Название | Страна разных скоростей |
---|---|
Автор произведения | Михаил Эпштейн |
Жанр | Педагогика |
Серия | Школа для всех |
Издательство | Педагогика |
Год выпуска | 2018 |
isbn | 978-5-98368-131-6 |
Страницы этой книги обращены к рассмотрению общественного развития России под педагогическим углом зрения. На них обсуждается то, как перейти от формулировок, сочиняемых по шаблону «надо, чтобы…» – к действиям, опирающимся на логику «чтобы нечто получилось – надо…».
Часть 1
Андрей Русаков
Общество в координатах образования
Глава 1. Уроки истории
В годы перестройки российская нация из «литературоцентричной» стремительно превращалась в «историкоцентричную». Всё происходящее стало принято мерить историческими аналогиями, объяснять причинами, идущими из глубины времён, выражать в понятиях излюбленных исторических эпох.

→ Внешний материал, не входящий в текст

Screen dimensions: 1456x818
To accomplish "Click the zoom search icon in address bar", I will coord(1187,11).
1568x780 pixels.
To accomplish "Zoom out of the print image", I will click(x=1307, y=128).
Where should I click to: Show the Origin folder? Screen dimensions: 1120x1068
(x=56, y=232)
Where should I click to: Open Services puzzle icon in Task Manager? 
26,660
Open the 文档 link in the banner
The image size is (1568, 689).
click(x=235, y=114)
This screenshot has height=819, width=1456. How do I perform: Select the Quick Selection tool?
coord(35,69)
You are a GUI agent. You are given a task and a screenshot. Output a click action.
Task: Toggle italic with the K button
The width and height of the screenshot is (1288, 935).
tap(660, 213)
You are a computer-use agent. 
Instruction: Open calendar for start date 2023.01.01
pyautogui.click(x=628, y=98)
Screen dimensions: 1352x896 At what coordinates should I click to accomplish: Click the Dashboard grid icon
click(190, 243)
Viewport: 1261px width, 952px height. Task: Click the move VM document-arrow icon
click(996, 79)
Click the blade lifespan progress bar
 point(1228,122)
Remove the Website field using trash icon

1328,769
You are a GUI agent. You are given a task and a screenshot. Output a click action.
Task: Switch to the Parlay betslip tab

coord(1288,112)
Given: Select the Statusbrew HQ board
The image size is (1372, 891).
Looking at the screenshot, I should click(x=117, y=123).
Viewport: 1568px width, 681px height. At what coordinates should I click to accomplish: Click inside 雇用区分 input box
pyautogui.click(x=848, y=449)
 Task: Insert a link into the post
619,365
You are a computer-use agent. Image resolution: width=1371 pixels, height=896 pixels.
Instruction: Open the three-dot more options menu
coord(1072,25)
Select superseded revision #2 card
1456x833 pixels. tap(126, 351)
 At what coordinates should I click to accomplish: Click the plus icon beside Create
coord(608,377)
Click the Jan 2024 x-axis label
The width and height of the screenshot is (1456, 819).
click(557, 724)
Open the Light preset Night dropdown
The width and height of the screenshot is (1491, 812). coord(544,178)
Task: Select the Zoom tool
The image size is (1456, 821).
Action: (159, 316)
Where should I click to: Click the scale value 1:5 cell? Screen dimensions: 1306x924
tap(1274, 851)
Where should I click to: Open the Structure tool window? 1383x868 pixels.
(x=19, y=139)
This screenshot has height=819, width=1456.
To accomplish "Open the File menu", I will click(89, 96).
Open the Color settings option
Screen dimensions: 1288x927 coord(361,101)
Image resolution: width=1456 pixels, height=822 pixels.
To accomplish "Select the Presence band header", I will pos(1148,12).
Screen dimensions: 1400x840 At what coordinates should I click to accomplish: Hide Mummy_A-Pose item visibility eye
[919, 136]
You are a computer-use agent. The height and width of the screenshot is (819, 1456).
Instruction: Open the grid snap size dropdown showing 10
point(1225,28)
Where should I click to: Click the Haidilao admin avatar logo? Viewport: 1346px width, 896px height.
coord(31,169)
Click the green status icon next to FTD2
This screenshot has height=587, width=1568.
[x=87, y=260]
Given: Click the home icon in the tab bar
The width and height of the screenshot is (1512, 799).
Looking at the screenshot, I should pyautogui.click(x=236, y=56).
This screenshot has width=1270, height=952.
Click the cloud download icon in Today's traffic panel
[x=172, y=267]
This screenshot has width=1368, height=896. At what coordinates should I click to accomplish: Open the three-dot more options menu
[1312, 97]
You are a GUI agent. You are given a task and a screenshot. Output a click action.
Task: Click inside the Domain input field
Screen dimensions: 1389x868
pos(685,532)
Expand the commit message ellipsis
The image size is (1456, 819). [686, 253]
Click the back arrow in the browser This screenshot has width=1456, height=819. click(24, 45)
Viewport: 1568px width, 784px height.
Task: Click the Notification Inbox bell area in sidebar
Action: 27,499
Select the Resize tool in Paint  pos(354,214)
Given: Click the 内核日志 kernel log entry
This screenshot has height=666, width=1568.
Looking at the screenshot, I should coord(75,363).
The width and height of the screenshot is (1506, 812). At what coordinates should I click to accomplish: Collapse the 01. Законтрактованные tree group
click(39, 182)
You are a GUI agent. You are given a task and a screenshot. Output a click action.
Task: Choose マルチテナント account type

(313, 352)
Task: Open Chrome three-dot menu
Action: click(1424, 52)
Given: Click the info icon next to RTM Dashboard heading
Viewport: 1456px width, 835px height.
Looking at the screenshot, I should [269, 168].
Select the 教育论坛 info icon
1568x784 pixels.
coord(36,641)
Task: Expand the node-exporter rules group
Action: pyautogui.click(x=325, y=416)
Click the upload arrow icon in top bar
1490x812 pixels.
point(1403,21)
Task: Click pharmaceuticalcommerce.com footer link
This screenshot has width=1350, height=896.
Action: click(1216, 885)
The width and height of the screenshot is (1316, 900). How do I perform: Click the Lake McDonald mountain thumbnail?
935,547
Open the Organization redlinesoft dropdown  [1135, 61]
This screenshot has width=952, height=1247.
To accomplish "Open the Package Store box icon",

Зато три десятилетия спустя для молодых поколений современной России желание рассуждать о жизни «исторически» смотрится дурным тоном, демонстрация исторической эрудиции – вариантом занятного чудачества, подобного коллекционированию значков или страсти к кроссвордам.
Разрыв в мировоззрениях поколений задаёт то скрытое напряжение, энергия которого может оказаться как движущей общество, так и разрушительной для него. Попытки разрыв ретушировать, заполнить его имитациями мифологий советской эпохи понятны психологически (а что ещё придумать, когда нет сил ничего придумывать?), но оборачиваются откровенным шествием голых королей.
Переход от агрессивности к осмысленности, от драки за прошлое к разговору о будущем предполагает и то, что в дискуссиях об историческом самосознании, образовании, культурной политике будут переходить от «перетягиваний канатов» – к признанию того, что многообразие в способах понимания прошлого неслучайно. Значимые результаты будут давать сцепления, совместные «срабатывания» разных культурных позиций.
Как аукаются в общественных практиках те или иные способы обращения с историей, те или иные привычки в её восприятии? Серьёзный обзор подобного сюжета конечно, не предмет этой книги; я рискну взять на себя лишь поверхностную работу: набросать примеры резко различных способов общественных и личных взаимоотношений с историей, разметить условные ориентиры.
I. Несколько эскизов
…Такую фразу бросил удивлённый индийский учёный в беседе со своим российским коллегой. Русский историк шутливо высказал свои впечатления от индийских хроник: действий вроде бы множество, но вовсе непонятно, какая часть калейдоскопа событий на чём сказывается; кажется, что ничего и не происходит: всё в Индии движется, колеблется, но столетиями остаётся на своих местах. Где тут история – последовательность событий, отчётливо менявших образ жизни страны?
На его рассуждения индийский историк и ответил приведённой выше фразой. Продолжил он примерно так: «Чего стоит история, в которой общественная и культурная ткань то и дело разрушаются, и их вынуждены создавать вновь с нулевой отметки? История – это то, как мы живём, то, среди чего мы живём, что дошло к нам актуальным и действенным. История рассказывает о том, что способно сохраняться во времени. Если до наших дней из прошлого докатились лишь какие-то обломки – то какая здесь история, где предмет, достойный исследования, в чём повод для образовательных усилий?»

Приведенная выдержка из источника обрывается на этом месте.